**Selected passage**

_ _ _ _ _

| HN Mirror

Y	Hacker News new \| ask \| show \| jobs

by ZrArm 82 days ago

> Unless you have reasons to not believe the dozens of credentialed, well respected people in the field that have already shared their opinions after working with mythos.

Exactly the same argument was made about o3-preview, lol. But anyway, do they talk about all domains where Mythos did the leap in capabilities (math and other research, ML, SWE) or only about cybersec?

> And then there's the team at mozilla. They wrote a blog about this, and they've worked with anthropic before, using opus 4.6 and found and fixed 22 vulnerabilities. Then they worked with mythos and found and fixed 271 vulnerabilities

Those 22 bugs were found in February, at the time when Mozilla were doing first small-scale experiments with Opus 4.6 (i.e. no proper integration into workflow, likely relatively simple harness, likely only small part of codebase was covered). You can't compare "22 bugs which were found during very early attempts to apply AI" and "271 bugs which were found during large-scale codebase scanning with properly configured AI". The fact that Mozilla is pretty vague about "contribution of other AI models" makes it even worse.

_ _ _ _ _

[Collected data]

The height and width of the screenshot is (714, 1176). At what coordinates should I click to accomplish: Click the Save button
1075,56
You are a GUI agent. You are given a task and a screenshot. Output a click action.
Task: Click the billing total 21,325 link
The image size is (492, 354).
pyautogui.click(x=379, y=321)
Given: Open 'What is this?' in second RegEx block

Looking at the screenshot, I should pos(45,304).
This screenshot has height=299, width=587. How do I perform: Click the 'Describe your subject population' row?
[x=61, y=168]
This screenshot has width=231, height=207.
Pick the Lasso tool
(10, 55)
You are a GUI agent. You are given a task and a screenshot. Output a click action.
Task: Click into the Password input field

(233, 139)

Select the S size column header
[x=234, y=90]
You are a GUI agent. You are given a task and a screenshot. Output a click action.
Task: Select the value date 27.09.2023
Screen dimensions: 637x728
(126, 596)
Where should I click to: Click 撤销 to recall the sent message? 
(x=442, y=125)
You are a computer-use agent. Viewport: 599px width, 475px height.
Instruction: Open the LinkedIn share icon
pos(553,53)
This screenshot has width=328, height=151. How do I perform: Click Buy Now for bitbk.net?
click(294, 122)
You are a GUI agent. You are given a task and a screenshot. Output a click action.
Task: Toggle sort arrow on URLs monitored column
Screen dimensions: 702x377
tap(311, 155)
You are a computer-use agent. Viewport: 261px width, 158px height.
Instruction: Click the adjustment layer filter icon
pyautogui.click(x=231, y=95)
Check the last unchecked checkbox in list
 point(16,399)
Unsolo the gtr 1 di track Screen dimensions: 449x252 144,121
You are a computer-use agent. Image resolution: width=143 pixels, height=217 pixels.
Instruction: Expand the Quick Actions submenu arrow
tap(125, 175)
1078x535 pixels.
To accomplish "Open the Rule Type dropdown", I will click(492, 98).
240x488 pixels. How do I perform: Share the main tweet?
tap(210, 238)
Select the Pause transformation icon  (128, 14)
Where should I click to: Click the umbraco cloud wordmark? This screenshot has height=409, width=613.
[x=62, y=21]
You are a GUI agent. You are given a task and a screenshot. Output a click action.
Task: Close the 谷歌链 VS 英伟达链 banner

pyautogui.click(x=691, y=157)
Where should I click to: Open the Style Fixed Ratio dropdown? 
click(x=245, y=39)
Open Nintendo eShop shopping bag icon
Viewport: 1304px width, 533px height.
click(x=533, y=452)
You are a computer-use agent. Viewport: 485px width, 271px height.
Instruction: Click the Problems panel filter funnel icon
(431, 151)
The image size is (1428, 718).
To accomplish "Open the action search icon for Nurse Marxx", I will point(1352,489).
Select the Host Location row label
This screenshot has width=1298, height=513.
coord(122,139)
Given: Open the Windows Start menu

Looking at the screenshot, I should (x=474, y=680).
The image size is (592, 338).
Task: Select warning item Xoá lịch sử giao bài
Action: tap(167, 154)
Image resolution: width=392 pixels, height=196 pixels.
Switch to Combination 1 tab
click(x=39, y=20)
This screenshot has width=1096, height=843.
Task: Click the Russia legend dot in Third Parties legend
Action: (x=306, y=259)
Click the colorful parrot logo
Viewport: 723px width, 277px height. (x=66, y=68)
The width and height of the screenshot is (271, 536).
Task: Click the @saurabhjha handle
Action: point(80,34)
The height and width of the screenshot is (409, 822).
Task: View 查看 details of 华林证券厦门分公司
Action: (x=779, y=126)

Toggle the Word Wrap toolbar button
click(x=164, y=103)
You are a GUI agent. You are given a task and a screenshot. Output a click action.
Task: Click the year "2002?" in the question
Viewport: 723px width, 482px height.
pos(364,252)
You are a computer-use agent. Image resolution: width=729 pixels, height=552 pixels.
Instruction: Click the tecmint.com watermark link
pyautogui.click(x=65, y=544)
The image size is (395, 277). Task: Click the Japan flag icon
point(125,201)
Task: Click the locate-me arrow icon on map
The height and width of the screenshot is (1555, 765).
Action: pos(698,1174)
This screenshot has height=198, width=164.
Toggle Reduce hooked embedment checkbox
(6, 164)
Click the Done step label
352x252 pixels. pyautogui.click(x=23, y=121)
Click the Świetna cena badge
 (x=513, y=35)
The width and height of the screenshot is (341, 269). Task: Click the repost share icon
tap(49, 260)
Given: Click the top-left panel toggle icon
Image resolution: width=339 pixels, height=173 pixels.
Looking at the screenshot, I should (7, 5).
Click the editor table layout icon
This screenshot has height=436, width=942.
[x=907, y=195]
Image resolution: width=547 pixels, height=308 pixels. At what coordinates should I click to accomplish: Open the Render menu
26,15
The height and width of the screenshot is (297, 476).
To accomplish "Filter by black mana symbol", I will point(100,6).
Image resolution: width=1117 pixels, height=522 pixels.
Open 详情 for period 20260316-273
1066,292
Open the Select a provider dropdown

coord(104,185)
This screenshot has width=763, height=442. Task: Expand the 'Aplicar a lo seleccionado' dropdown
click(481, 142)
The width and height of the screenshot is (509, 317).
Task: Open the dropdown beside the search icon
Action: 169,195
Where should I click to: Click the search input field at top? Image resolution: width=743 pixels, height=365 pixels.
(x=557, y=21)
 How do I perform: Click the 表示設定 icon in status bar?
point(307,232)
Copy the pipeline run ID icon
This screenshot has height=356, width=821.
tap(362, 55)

_ _ _ _ _

**Exercise requirements**
Take the Hacker News comment on Mythos and Mozilla's vulnerability counts further, starting right after its last sentence. The material is not needed here.

**The answer**
> Unless you're going to accuse them of being shills, these are unquestionable numbers. The model is quantitatively better at this thing

They found another ~150 bugs after their first announce, and only like ~35 were found by Mythos. It's already very sharp drop in contribution.

> I think there are better things to accuse anthropic of, than that they are simply lying for marketing purposes.

Anthropic already used a lot of "technically correct but in fact deceiving" statements in Mythos system card. They are playing both "It's too dangerous" and "We don't have enough compute for that super model" at the moment (it's usually a big red falg). Opus 4.7 (which was likely supposed to be "Opus 5.0", given various facts) is a disaster from various points of views. Of course people don't really believe Anthropic.